It's almost inarguable that a McCain presidency will push policies leading to an increase in illness and homelessness. Last year, McCain voted against expanding S-CHIP, which would have extended pubic health insurance to millions of currently uninsured children. Many of those children will become sicker than they would have if they'd been able to access a doctor early in their illness. Some may well die. In 1995, McCain voted for a GOP plan to balance the budget by cutting Medicaid by $182 billion over 10 years. Many adults would have been tossed off the rolls, been incapable of accessing a doctor, and fallen ill, or even died as unchecked hypertension led to cardiac arrest or a small lump grew into a full-body cancer. You can find similar examples of McCain trying to chop apart the safety net in almost every year of voting since.
There's a tendency to want to sugarcoat the outcomes of elections. You can say you disagree with McCain's policies because universal health care is important and humane and social programs are just and decent and upper-crust tax cuts are regressive and shameful and he's on the other side of all those opinions. What you're not supposed to say is that if John McCain is elected, the policies he has signaled he will pursue will harm the country's health, defund its safety net, lead to untreated illnesses, reduce mitigation of the ravages of poverty, and, in many cases, the outcome will be sickness and death and homelessness and, for those cut off from health coverage and help, probably hopelessness, too. McCain, for his part, would argue that even so, tax cuts are a matter of fairness and it's more important that health insurance is primarily private than that health insurance is actually accessible. And fair enough. But no reason we should ignore the implications of that philosophy.

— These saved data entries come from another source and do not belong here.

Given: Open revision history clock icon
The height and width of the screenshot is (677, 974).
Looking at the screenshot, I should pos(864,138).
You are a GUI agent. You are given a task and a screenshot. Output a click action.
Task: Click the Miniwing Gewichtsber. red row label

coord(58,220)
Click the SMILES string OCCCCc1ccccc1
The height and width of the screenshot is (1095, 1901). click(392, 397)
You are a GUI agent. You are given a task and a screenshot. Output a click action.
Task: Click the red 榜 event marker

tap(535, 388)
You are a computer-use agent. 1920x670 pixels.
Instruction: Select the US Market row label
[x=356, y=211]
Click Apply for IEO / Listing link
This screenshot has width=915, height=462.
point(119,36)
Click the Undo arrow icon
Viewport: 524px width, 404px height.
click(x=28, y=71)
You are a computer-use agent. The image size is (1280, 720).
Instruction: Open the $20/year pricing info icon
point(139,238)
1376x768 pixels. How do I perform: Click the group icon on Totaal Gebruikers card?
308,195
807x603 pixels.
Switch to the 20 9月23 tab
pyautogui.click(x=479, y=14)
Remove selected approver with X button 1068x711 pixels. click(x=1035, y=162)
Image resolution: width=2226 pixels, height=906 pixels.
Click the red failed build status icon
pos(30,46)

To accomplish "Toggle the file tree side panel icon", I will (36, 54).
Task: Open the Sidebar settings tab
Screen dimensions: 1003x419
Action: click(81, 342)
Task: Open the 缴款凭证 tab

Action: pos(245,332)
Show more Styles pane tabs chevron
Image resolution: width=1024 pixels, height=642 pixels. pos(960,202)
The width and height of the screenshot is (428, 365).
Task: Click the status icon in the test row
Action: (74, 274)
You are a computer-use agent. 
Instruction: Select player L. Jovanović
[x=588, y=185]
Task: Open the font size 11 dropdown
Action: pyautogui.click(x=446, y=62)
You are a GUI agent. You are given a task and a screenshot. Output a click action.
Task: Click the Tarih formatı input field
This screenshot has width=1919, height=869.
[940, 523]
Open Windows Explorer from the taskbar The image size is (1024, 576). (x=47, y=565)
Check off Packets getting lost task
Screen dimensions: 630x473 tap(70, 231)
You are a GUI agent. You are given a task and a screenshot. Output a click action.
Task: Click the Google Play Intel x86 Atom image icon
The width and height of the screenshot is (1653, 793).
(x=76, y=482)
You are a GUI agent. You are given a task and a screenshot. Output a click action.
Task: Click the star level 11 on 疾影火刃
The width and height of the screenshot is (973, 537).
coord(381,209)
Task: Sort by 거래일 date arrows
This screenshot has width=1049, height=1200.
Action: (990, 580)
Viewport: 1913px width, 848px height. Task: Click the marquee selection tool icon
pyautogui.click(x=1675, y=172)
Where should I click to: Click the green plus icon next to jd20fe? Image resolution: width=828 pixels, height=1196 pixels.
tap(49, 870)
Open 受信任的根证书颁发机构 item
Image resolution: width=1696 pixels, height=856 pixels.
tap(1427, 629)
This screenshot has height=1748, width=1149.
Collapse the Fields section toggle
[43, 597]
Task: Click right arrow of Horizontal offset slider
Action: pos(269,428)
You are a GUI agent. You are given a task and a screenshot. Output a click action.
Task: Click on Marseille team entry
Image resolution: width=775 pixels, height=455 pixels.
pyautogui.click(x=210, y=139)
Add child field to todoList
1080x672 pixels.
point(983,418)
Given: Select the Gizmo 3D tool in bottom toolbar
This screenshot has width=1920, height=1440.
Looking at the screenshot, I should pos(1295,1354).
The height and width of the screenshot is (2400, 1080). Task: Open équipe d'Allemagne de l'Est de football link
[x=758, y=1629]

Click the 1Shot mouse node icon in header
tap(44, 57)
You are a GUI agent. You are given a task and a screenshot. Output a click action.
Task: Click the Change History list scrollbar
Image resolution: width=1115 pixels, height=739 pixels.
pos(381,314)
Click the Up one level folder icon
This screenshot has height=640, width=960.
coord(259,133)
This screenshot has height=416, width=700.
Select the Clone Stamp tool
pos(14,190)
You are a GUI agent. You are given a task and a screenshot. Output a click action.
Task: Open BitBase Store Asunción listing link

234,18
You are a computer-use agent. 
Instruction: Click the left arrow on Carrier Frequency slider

It's easy to forget the real human cost of the right's political philosophies. They have a rationalization for everything -- progressive taxation is a priori immoral, higher taxes will kill the economy, universal health care will kill the economy, etc. -- but when you put their rationalizations on one side of the scale and the reality of those who will suffer as a direct and inevitable result of their policies, you've got to be awfully confident in the rationalizations for it to balance out.
When they make predictions that fly in the face of experience -- such as the claim that returning the tax code to Clinton's levels will kill the economy -- you really have to question their calculus.